§ Exercise requirements
Edit the material below by replacing every occurrence of "Identify the location of" with "Find the position of", leaving all other text unchanged.

§ Records shown
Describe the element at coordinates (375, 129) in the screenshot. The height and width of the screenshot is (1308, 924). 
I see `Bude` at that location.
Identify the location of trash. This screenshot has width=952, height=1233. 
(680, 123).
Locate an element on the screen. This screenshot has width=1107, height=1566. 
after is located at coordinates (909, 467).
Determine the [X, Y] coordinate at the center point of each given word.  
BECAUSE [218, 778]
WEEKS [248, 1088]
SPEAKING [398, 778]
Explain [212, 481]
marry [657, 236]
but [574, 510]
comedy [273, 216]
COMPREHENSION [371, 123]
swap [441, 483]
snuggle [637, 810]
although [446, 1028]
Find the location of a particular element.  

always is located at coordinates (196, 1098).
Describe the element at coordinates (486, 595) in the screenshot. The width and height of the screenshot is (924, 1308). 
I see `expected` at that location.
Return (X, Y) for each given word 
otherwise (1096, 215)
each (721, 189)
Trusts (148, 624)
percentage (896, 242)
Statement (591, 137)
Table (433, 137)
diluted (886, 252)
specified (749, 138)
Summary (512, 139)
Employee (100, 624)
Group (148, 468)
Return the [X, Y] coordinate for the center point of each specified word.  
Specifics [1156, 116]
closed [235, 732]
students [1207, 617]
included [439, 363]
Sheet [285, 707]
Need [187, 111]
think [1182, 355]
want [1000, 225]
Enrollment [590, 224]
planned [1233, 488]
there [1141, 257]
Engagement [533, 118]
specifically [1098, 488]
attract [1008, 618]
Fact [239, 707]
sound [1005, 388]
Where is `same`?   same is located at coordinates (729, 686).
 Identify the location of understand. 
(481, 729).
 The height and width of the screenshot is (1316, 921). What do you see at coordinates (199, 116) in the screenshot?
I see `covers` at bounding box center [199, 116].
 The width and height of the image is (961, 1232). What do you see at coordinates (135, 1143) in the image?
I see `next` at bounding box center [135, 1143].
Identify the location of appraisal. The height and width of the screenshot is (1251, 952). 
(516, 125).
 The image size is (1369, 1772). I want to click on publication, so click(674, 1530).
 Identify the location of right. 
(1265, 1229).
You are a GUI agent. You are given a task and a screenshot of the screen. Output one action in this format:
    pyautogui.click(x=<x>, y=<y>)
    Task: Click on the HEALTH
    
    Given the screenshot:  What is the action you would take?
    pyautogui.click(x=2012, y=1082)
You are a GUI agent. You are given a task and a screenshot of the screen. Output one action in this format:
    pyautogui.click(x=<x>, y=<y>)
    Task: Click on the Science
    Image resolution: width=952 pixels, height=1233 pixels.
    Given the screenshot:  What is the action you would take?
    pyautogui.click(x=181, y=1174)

§ Reply to the task
Describe the element at coordinates (375, 129) in the screenshot. The height and width of the screenshot is (1308, 924). 
I see `Bude` at that location.
Find the position of trash. This screenshot has width=952, height=1233. 
(680, 123).
Locate an element on the screen. This screenshot has width=1107, height=1566. 
after is located at coordinates (909, 467).
Determine the [X, Y] coordinate at the center point of each given word.  
BECAUSE [218, 778]
WEEKS [248, 1088]
SPEAKING [398, 778]
Explain [212, 481]
marry [657, 236]
but [574, 510]
comedy [273, 216]
COMPREHENSION [371, 123]
swap [441, 483]
snuggle [637, 810]
although [446, 1028]
Find the location of a particular element.  

always is located at coordinates (196, 1098).
Describe the element at coordinates (486, 595) in the screenshot. The width and height of the screenshot is (924, 1308). 
I see `expected` at that location.
Return (X, Y) for each given word 
otherwise (1096, 215)
each (721, 189)
Trusts (148, 624)
percentage (896, 242)
Statement (591, 137)
Table (433, 137)
diluted (886, 252)
specified (749, 138)
Summary (512, 139)
Employee (100, 624)
Group (148, 468)
Return the [X, Y] coordinate for the center point of each specified word.  
Specifics [1156, 116]
closed [235, 732]
students [1207, 617]
included [439, 363]
Sheet [285, 707]
Need [187, 111]
think [1182, 355]
want [1000, 225]
Enrollment [590, 224]
planned [1233, 488]
there [1141, 257]
Engagement [533, 118]
specifically [1098, 488]
attract [1008, 618]
Fact [239, 707]
sound [1005, 388]
Where is `same`?   same is located at coordinates (729, 686).
 Find the position of understand. 
(481, 729).
 The height and width of the screenshot is (1316, 921). What do you see at coordinates (199, 116) in the screenshot?
I see `covers` at bounding box center [199, 116].
 The width and height of the image is (961, 1232). What do you see at coordinates (135, 1143) in the image?
I see `next` at bounding box center [135, 1143].
Find the position of appraisal. The height and width of the screenshot is (1251, 952). 
(516, 125).
 The image size is (1369, 1772). I want to click on publication, so click(674, 1530).
 Find the position of right. 
(1265, 1229).
You are a GUI agent. You are given a task and a screenshot of the screen. Output one action in this format:
    pyautogui.click(x=<x>, y=<y>)
    Task: Click on the HEALTH
    
    Given the screenshot:  What is the action you would take?
    pyautogui.click(x=2012, y=1082)
You are a GUI agent. You are given a task and a screenshot of the screen. Output one action in this format:
    pyautogui.click(x=<x>, y=<y>)
    Task: Click on the Science
    Image resolution: width=952 pixels, height=1233 pixels.
    Given the screenshot:  What is the action you would take?
    pyautogui.click(x=181, y=1174)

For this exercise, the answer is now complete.